Ruan scowled but responded with a curt nod. “Just waiting for the chief’s word, is all.”
Huang felt the barb in Ruan’s words, even if no one else did. Zhao is still in charge here, the skeletal bandit was saying. He gives our orders, Hummingbird, not you.
Biting back the impulse to respond in kind, if perhaps less subtly, Huang turned from Ruan to Zhao, who stood with his eyes just above the lip of the channel wall, watching the bandits herd the crawlers into position. “The convoy is in place, Chief,” Huang said in clipped tones. “Waiting on your orders.”
Zhao allowed himself a grin and slid back down the channel wall to join the others at the base of the gulley. “Well done, Hummingbird.” He turned to Jue. “Call the men to their fallback positions.” Then to Ruan. “When the others are clear, order the detonators hit.”
Needing no further instruction, the two lieutenants nodded and hurried off to carry out Zhao’s orders.
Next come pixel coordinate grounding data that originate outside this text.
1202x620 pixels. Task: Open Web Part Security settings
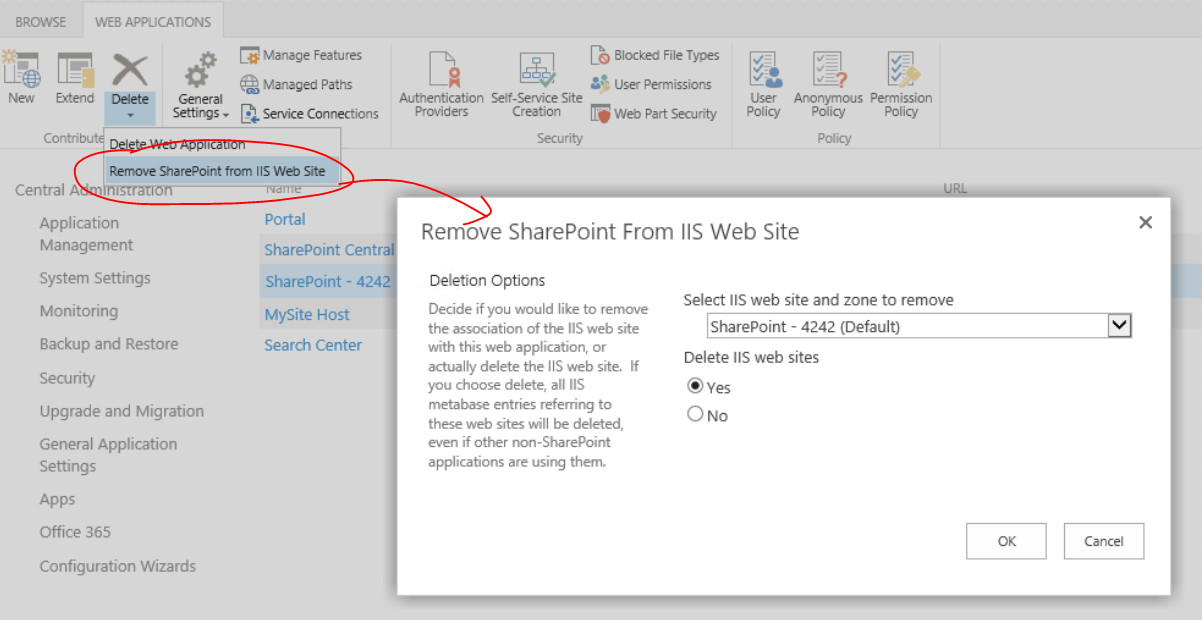600,114
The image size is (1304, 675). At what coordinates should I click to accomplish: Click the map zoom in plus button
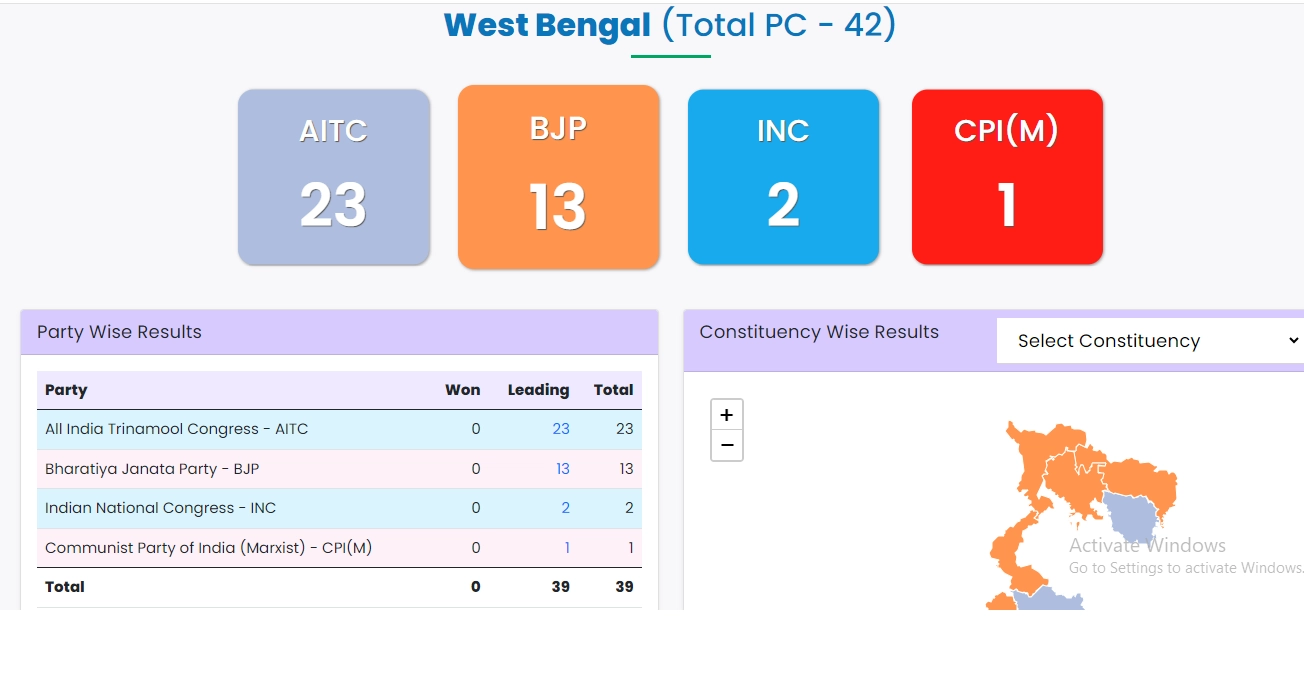tap(726, 415)
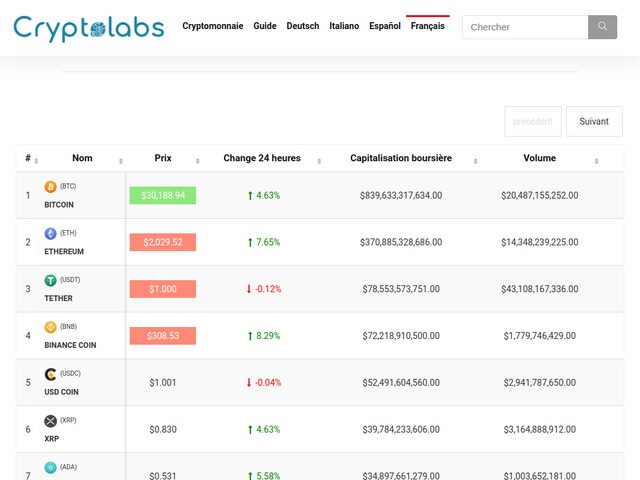Click the Tether coin icon
Viewport: 640px width, 480px height.
point(51,281)
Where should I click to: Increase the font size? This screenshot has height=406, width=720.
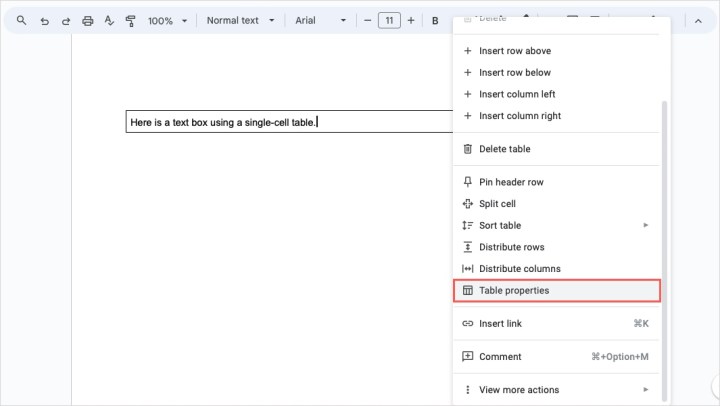(411, 20)
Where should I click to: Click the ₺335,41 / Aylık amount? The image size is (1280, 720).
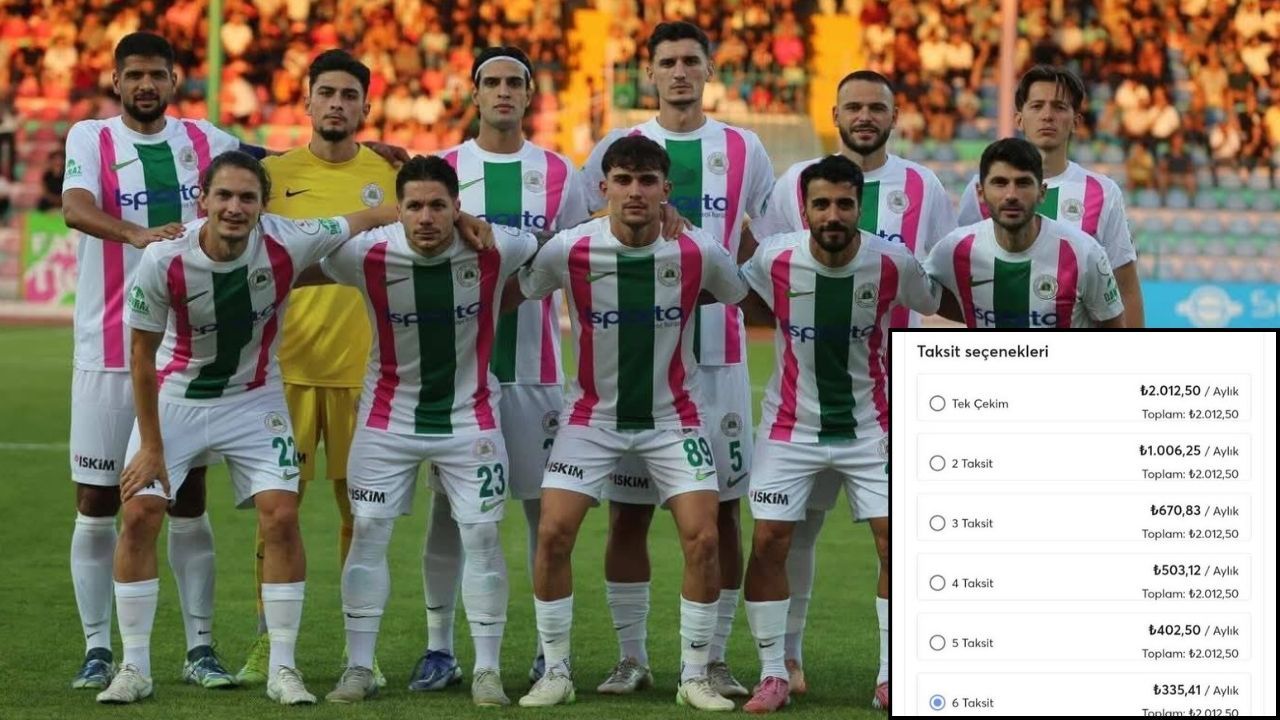pos(1195,690)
“If this works, Ruan might never forgive you,” Zhao said in a low voice to Huang, smiling slightly. Huang raised an eyebrow, concerned, and Zhao explained. “He always did like getting his hands a bit dirty, if you take my meaning, and this plan of yours leaves him with little to do but conduct traffic. If we can take out an armed convoy with a few well-placed explosives and a bit of theater, Ruan might find himself without an opportunity to slake that damned bloodthirst of his.”